Stored data
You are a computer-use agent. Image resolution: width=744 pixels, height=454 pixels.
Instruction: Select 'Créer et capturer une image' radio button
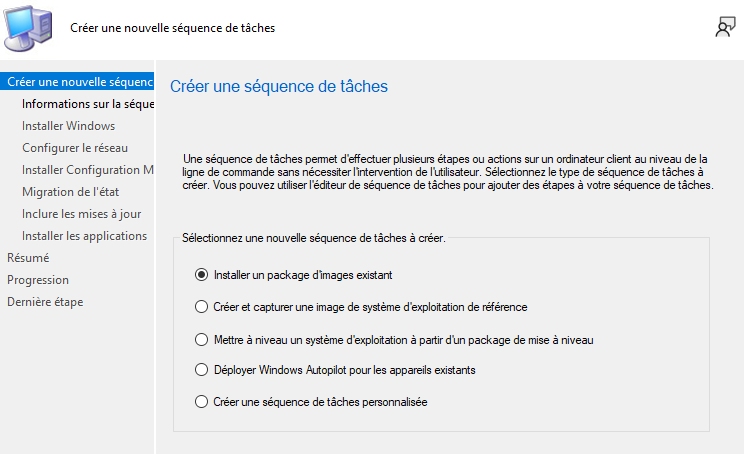click(x=202, y=307)
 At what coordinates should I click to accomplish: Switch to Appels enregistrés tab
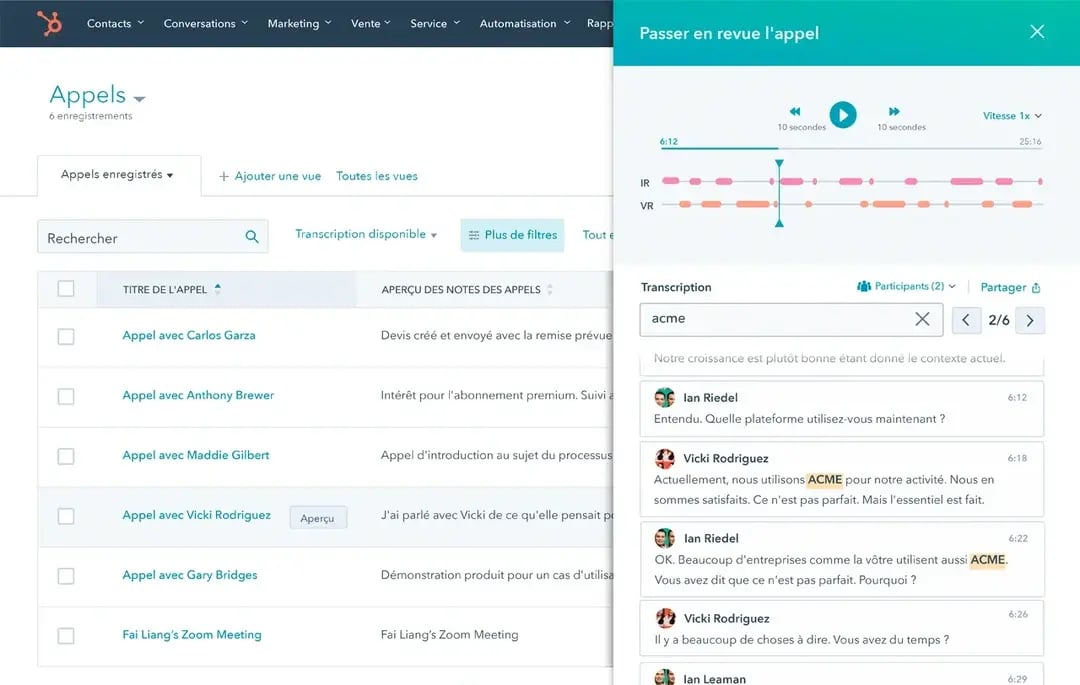pos(117,175)
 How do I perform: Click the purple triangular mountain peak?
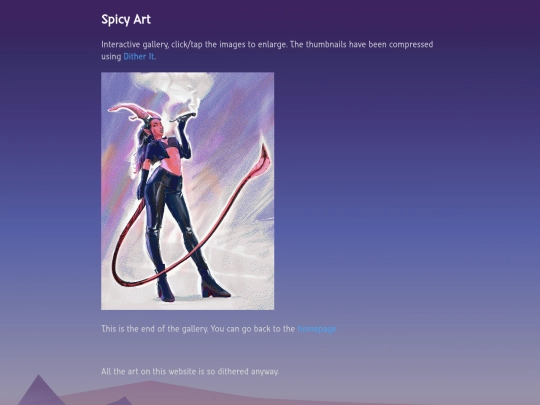point(39,389)
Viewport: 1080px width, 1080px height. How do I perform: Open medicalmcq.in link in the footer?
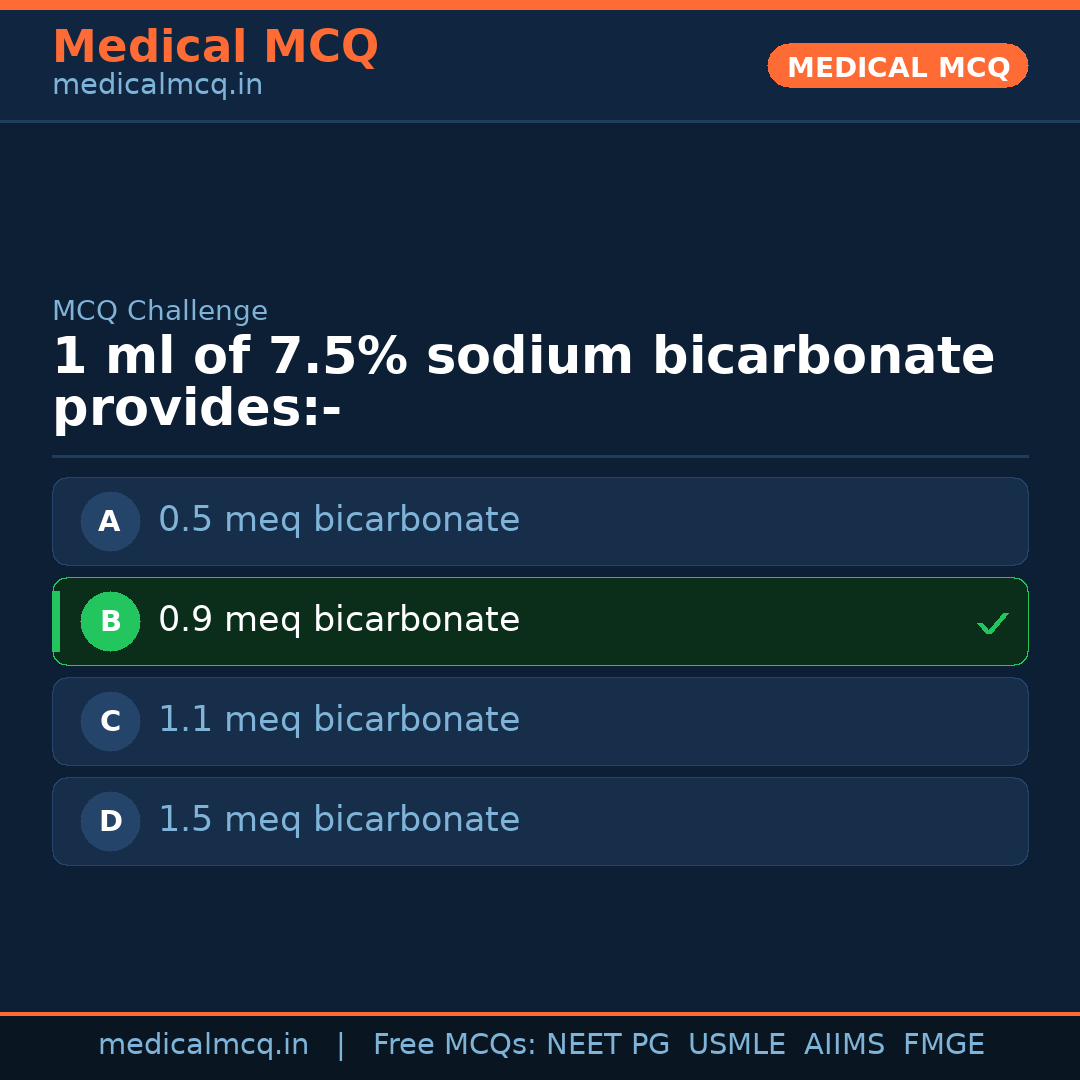tap(203, 1045)
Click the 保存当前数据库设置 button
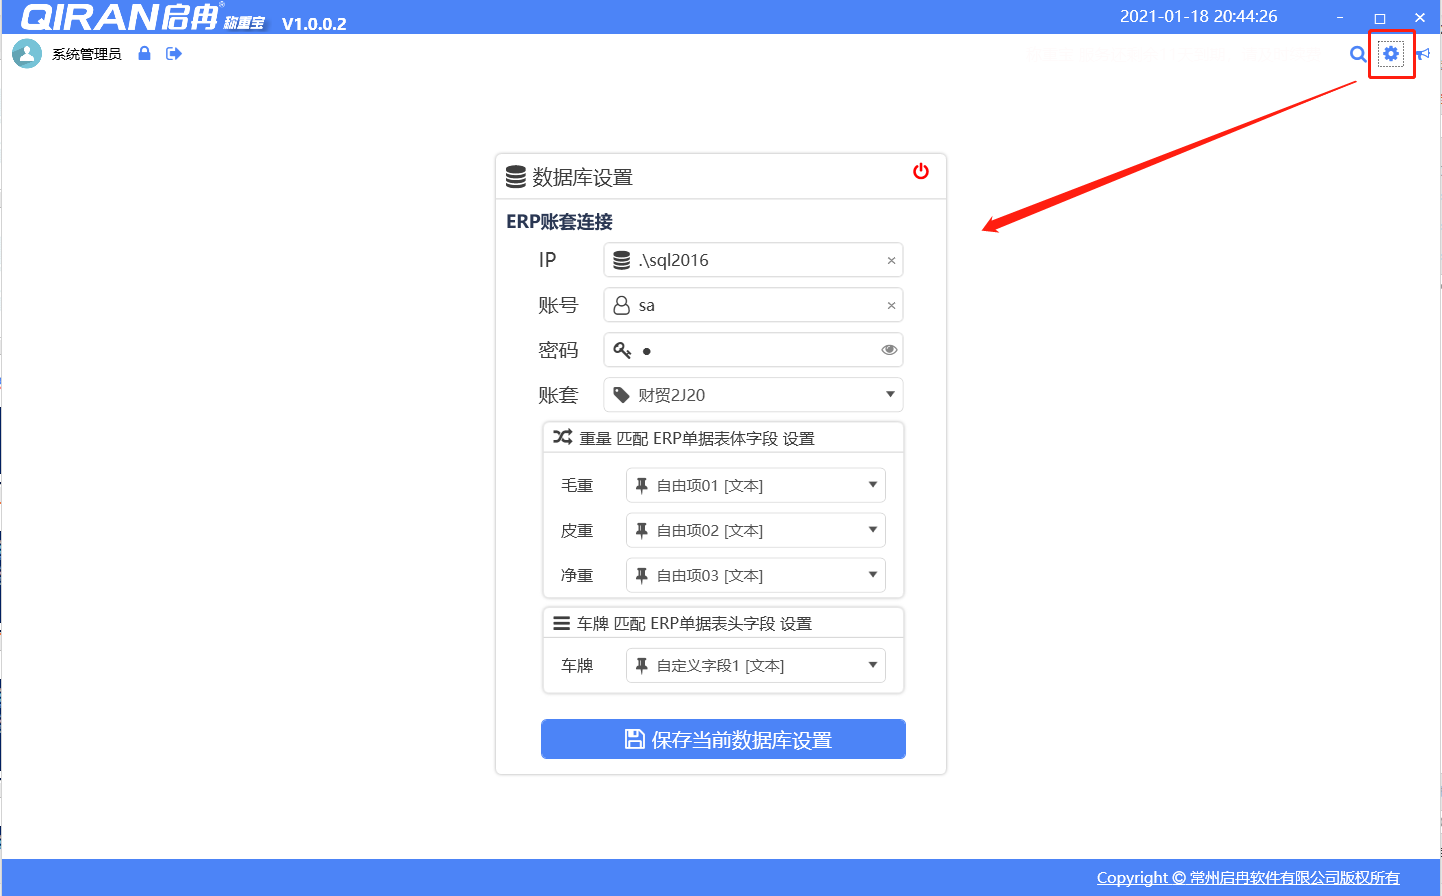This screenshot has height=896, width=1442. point(723,739)
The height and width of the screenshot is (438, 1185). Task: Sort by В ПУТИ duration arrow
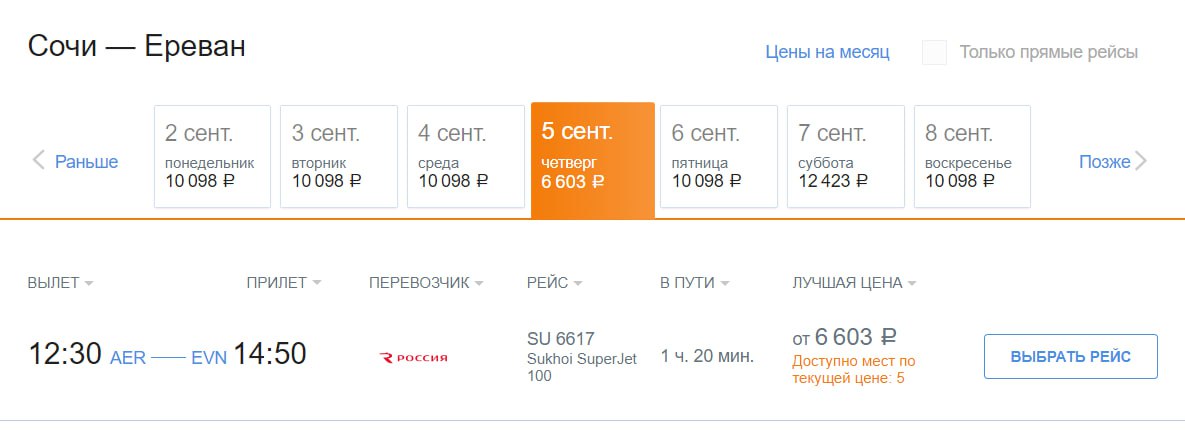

## What you will do
Drop every picture, then write out the remaining entries above exactly as they appear.

## Result of the exercise
You are a computer-use agent. Image resolution: width=744 pixels, height=454 pixels.
Instruction: Select 'Créer et capturer une image' radio button
click(x=202, y=307)
 At what coordinates should I click to accomplish: Switch to Appels enregistrés tab
pos(117,175)
 How do I perform: Click the purple triangular mountain peak?
point(39,389)
Viewport: 1080px width, 1080px height. How do I perform: Open medicalmcq.in link in the footer?
tap(203, 1045)
Click the 保存当前数据库设置 button
This screenshot has height=896, width=1442. point(723,739)
The height and width of the screenshot is (438, 1185). Task: Sort by В ПУТИ duration arrow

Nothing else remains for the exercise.